AIM OF THE TASK
Report every line of the entries below that contains the string "value". Matching is case-sensitive.

PROVIDED ENTRIES
★ ★ ★ ★ ★ ★ ★

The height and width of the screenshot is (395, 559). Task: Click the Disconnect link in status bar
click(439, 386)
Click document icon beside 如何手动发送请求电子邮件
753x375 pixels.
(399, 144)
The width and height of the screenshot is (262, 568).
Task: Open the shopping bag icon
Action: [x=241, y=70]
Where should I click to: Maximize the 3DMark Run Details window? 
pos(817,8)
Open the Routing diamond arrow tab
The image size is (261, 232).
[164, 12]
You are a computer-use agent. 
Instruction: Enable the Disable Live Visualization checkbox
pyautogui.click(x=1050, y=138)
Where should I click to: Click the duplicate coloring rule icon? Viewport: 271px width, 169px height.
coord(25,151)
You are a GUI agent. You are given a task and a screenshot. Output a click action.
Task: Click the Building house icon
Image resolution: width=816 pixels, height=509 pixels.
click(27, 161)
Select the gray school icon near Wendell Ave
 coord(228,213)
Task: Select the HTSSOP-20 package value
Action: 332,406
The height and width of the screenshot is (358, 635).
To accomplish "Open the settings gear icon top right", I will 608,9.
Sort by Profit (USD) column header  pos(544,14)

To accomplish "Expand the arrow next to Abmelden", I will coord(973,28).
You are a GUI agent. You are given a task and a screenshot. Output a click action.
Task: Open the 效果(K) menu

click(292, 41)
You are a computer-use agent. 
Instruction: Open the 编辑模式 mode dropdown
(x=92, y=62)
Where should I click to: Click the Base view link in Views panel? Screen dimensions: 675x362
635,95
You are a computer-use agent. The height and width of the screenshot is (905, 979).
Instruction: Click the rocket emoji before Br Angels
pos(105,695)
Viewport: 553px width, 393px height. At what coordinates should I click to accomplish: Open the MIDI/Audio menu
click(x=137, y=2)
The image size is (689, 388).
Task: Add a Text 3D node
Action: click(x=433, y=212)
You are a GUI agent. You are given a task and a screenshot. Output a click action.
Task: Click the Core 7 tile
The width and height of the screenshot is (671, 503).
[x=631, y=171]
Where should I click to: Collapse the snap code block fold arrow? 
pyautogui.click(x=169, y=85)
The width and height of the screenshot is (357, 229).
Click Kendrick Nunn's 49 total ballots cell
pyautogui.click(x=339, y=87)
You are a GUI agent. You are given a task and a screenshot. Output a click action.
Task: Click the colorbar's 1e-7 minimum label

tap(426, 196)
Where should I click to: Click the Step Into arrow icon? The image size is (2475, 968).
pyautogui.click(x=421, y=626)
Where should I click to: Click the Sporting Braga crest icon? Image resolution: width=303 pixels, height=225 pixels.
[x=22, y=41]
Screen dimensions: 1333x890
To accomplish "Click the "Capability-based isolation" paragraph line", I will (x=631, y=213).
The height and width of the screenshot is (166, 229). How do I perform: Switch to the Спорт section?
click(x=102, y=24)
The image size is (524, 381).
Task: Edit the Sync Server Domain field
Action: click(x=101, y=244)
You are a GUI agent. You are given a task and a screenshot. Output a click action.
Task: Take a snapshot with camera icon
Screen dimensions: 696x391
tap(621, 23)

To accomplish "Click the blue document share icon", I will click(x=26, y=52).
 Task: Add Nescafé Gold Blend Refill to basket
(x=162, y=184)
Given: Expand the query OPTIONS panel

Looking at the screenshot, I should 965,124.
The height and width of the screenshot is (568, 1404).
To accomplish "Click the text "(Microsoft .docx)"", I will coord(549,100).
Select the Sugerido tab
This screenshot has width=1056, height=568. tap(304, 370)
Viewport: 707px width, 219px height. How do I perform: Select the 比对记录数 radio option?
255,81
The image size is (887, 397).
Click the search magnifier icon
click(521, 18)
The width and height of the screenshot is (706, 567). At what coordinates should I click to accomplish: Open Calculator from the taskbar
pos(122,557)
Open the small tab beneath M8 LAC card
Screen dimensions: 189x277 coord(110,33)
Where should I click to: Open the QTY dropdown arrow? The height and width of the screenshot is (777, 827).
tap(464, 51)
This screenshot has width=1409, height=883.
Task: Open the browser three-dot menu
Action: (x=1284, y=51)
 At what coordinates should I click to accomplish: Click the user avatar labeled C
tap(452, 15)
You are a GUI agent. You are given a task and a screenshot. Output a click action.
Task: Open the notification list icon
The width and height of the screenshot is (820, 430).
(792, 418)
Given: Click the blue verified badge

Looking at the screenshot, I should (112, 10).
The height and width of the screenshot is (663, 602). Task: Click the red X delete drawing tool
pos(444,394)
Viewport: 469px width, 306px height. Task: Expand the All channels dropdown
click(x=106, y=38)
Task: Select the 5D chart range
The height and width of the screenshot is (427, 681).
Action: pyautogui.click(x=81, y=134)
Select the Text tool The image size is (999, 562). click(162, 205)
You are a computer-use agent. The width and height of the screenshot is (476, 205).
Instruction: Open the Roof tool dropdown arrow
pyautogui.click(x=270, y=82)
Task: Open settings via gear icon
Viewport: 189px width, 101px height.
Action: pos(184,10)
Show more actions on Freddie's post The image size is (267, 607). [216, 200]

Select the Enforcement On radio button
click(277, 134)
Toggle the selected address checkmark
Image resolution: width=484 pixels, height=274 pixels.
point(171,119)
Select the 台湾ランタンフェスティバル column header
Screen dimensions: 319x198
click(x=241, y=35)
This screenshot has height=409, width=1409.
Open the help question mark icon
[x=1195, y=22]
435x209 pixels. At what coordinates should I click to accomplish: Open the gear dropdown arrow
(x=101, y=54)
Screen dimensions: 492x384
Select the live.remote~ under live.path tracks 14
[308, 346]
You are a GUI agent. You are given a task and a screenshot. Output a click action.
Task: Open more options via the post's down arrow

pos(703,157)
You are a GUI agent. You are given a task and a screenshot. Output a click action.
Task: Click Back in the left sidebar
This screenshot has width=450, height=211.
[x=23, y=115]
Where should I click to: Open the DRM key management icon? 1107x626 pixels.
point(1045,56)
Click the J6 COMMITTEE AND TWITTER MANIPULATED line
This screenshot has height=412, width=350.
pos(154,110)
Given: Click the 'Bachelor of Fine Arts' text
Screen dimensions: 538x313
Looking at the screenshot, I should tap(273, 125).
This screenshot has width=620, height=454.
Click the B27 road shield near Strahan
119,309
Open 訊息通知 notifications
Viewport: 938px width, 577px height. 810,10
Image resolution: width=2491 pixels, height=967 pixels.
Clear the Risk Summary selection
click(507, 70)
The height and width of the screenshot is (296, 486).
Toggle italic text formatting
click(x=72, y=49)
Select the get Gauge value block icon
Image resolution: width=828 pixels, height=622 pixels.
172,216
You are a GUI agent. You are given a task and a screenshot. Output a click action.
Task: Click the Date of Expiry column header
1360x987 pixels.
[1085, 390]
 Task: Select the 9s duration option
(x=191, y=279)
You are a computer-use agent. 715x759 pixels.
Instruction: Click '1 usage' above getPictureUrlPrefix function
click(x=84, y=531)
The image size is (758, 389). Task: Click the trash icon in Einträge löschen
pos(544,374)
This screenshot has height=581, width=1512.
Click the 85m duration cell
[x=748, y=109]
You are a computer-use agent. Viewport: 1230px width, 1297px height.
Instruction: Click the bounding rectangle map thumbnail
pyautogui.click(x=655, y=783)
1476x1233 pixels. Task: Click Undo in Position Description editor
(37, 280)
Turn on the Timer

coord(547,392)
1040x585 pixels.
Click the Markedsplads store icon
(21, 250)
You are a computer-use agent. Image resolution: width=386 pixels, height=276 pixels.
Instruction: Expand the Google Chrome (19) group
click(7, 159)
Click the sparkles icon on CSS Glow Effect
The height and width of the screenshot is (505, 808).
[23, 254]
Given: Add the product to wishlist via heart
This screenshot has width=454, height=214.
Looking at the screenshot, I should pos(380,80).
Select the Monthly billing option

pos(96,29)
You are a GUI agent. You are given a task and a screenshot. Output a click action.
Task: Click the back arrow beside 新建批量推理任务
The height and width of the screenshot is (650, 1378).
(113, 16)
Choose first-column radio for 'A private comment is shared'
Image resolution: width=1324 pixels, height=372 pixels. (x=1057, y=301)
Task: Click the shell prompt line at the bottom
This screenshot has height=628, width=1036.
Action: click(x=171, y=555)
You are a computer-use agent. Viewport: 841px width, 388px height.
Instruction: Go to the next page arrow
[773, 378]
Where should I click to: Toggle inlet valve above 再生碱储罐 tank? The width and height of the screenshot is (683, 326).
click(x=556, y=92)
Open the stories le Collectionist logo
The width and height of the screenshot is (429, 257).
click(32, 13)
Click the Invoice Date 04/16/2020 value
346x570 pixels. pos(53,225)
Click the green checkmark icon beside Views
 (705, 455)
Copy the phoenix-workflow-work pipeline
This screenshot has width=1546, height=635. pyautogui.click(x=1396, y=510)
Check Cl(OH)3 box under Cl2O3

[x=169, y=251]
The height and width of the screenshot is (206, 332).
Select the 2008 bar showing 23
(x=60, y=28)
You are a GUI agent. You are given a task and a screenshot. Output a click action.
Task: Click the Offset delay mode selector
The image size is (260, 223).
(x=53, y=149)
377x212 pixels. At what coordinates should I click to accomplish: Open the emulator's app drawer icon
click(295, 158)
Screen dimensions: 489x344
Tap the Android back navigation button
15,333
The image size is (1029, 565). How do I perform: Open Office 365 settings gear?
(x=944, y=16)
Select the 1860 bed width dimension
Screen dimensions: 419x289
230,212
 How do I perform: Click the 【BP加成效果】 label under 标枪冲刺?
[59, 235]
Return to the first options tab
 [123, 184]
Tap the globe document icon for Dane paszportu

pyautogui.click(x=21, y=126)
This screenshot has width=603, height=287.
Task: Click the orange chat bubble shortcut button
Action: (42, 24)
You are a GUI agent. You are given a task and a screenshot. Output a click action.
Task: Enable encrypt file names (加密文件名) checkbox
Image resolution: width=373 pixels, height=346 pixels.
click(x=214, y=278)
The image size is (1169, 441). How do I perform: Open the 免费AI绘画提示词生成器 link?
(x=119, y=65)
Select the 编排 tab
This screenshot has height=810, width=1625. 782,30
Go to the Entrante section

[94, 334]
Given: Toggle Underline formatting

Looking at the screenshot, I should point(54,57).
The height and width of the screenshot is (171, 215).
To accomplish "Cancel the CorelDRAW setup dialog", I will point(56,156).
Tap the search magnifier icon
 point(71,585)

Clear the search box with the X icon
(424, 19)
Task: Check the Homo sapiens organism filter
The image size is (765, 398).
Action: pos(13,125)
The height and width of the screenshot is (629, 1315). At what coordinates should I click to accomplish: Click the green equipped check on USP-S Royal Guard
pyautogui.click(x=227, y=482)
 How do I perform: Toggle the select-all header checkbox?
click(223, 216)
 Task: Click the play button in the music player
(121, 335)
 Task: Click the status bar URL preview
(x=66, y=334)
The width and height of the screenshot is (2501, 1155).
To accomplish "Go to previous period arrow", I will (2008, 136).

★ ★ ★ ★ ★ ★ ★

EXERCISE OUTPUT
Task: Select the HTSSOP-20 package value
Select the get Gauge value block icon
Click the Invoice Date 04/16/2020 value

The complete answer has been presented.